• Goal of the exercise:
Search the listing below for lines containing the string "information". Reply with their count only.
┌─ Supplied records
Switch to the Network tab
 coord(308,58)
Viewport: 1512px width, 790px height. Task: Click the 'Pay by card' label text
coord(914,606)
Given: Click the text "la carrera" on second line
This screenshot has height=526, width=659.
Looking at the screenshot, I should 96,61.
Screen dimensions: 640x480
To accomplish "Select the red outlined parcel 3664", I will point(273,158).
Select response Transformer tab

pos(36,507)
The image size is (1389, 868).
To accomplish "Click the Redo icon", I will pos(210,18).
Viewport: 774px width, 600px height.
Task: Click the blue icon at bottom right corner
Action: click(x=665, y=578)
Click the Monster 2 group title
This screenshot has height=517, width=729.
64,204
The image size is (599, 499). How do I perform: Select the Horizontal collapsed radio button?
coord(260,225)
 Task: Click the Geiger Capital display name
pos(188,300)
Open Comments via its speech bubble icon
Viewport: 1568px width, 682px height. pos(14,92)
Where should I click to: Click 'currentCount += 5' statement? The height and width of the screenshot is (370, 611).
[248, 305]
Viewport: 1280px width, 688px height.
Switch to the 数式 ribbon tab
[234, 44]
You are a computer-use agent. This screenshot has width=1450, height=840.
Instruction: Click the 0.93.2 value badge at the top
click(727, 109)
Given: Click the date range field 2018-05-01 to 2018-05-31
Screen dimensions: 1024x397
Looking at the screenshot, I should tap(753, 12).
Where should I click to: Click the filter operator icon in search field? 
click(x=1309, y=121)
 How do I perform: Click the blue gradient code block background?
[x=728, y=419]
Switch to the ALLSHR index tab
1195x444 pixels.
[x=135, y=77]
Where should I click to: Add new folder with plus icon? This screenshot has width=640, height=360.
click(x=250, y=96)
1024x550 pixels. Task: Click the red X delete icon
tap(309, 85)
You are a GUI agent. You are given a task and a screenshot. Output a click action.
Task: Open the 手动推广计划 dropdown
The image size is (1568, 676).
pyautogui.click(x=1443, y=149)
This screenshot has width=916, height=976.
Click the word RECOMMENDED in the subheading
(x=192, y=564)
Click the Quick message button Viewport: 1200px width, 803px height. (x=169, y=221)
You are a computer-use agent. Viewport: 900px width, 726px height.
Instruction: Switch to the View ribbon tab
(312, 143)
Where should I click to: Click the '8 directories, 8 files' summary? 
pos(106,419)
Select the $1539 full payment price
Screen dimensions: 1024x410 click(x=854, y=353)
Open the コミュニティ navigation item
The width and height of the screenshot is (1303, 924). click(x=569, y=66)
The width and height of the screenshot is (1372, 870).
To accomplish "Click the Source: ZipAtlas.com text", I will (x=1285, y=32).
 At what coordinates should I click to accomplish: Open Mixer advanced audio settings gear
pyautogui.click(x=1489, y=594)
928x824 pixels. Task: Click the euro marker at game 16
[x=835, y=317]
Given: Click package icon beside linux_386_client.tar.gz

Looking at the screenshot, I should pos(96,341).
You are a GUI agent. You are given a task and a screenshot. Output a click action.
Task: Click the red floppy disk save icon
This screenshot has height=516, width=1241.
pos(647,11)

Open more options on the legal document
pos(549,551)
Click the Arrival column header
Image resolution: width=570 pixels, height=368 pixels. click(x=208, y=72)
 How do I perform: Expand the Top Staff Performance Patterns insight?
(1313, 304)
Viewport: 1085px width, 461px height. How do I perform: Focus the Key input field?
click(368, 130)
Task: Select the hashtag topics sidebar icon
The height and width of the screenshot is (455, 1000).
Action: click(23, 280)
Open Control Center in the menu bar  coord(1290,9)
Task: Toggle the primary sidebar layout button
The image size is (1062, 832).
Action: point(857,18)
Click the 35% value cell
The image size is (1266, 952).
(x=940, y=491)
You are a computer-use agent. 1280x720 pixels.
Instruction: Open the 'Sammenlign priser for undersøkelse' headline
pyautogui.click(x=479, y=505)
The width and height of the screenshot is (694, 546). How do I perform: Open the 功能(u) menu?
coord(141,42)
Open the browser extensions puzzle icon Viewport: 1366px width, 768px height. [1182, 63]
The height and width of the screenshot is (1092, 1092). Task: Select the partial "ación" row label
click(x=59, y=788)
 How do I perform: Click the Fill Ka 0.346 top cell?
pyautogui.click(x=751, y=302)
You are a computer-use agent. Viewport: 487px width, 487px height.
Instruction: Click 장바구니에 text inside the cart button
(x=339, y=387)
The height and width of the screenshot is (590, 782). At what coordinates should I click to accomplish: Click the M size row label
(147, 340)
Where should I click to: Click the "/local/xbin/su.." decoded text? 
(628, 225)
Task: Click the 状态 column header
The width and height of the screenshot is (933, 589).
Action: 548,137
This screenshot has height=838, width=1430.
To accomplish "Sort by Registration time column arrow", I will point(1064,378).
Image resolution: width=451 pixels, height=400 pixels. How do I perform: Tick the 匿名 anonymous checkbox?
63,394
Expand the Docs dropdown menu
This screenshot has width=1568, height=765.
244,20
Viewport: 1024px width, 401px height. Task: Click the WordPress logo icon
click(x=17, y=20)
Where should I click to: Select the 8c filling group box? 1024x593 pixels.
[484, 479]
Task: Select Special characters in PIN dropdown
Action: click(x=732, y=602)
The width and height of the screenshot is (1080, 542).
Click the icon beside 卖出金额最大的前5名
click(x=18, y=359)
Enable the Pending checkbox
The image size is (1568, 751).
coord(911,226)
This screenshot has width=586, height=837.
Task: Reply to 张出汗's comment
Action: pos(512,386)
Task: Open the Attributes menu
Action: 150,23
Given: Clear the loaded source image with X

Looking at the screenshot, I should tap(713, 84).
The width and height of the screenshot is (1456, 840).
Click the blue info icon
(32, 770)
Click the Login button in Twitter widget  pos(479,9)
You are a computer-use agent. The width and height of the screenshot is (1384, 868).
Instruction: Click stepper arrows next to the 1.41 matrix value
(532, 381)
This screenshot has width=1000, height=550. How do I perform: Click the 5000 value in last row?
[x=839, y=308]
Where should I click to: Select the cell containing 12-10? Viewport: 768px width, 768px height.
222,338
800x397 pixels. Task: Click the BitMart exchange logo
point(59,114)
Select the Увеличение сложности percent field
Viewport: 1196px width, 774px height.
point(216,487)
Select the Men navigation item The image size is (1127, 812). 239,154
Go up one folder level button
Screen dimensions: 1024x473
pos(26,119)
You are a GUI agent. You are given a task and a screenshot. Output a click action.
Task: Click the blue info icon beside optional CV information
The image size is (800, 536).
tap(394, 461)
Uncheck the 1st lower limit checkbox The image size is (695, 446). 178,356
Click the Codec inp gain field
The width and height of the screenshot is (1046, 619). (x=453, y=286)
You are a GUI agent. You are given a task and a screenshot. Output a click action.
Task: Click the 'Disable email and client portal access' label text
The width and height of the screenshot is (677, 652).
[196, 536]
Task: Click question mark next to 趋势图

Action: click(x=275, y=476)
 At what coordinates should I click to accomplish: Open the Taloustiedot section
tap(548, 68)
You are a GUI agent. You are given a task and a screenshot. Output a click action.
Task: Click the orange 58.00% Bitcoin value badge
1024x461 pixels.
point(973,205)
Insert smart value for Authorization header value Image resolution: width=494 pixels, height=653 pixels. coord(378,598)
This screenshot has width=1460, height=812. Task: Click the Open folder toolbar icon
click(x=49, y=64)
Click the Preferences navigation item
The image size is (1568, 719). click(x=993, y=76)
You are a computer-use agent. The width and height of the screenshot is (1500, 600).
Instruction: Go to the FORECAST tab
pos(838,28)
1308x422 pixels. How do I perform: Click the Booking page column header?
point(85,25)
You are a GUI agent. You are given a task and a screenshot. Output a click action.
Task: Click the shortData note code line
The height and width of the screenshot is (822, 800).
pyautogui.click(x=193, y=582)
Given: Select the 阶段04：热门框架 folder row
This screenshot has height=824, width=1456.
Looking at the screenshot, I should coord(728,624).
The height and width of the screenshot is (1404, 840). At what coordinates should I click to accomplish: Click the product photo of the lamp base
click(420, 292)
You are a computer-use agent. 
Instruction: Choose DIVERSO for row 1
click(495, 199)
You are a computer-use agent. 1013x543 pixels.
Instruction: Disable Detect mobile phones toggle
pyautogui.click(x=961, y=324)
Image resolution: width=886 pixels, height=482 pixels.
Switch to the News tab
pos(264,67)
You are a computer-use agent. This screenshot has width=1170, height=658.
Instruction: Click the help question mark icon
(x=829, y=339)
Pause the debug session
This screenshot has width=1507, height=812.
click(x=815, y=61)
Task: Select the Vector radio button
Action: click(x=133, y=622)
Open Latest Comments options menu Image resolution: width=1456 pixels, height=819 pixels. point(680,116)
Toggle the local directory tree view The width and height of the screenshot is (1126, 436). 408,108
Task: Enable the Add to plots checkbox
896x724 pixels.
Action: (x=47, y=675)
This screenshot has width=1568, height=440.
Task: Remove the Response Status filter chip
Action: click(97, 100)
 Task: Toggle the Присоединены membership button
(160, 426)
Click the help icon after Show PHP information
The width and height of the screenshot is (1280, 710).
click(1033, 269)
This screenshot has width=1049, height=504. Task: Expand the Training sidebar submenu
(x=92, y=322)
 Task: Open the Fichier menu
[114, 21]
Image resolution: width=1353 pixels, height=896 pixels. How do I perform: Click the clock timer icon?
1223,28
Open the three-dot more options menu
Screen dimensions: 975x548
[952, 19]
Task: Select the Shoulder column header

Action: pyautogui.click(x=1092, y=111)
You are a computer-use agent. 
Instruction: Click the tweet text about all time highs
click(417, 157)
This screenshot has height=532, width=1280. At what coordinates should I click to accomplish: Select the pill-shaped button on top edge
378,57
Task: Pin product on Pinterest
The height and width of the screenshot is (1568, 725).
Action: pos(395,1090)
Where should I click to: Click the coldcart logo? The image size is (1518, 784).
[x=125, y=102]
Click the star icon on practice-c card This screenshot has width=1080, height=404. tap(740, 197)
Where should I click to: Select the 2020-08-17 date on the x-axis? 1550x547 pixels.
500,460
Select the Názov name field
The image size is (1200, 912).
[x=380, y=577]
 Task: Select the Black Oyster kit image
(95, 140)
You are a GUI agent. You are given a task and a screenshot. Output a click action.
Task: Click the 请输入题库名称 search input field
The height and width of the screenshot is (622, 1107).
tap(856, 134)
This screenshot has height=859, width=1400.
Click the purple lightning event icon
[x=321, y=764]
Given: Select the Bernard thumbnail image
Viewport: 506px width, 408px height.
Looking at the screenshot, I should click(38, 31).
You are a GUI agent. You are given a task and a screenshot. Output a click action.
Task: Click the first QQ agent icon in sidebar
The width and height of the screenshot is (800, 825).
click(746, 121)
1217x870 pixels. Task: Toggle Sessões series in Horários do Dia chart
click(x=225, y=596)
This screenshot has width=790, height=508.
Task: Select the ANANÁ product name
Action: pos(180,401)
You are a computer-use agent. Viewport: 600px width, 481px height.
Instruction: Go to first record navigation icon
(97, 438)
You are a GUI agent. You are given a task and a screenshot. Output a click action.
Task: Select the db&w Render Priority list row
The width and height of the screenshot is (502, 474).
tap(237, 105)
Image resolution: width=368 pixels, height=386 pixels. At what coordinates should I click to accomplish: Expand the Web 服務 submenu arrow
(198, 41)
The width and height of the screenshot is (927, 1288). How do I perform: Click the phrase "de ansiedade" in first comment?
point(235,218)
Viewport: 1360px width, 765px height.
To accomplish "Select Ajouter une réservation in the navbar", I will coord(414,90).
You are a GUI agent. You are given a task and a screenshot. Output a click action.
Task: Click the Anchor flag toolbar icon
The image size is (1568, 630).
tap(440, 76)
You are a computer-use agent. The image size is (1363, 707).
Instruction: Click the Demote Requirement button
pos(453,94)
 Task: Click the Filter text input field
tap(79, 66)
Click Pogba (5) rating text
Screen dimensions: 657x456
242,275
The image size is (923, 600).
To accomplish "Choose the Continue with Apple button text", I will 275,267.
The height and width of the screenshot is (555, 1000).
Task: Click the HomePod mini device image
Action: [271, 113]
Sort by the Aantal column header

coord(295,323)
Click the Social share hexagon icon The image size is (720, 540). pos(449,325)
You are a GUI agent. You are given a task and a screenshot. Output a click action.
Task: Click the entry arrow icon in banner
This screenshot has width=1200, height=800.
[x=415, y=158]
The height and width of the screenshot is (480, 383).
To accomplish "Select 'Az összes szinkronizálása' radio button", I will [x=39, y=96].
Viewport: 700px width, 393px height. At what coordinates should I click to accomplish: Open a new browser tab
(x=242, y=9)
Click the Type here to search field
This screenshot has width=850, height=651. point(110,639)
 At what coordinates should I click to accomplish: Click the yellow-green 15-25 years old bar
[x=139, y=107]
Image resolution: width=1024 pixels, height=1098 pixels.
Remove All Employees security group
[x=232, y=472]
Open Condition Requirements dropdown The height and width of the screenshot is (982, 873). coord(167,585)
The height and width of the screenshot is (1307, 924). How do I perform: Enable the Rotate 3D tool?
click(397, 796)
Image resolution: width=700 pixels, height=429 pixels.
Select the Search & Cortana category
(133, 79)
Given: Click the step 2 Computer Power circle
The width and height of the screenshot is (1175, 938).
└─
• Exercise answer:
2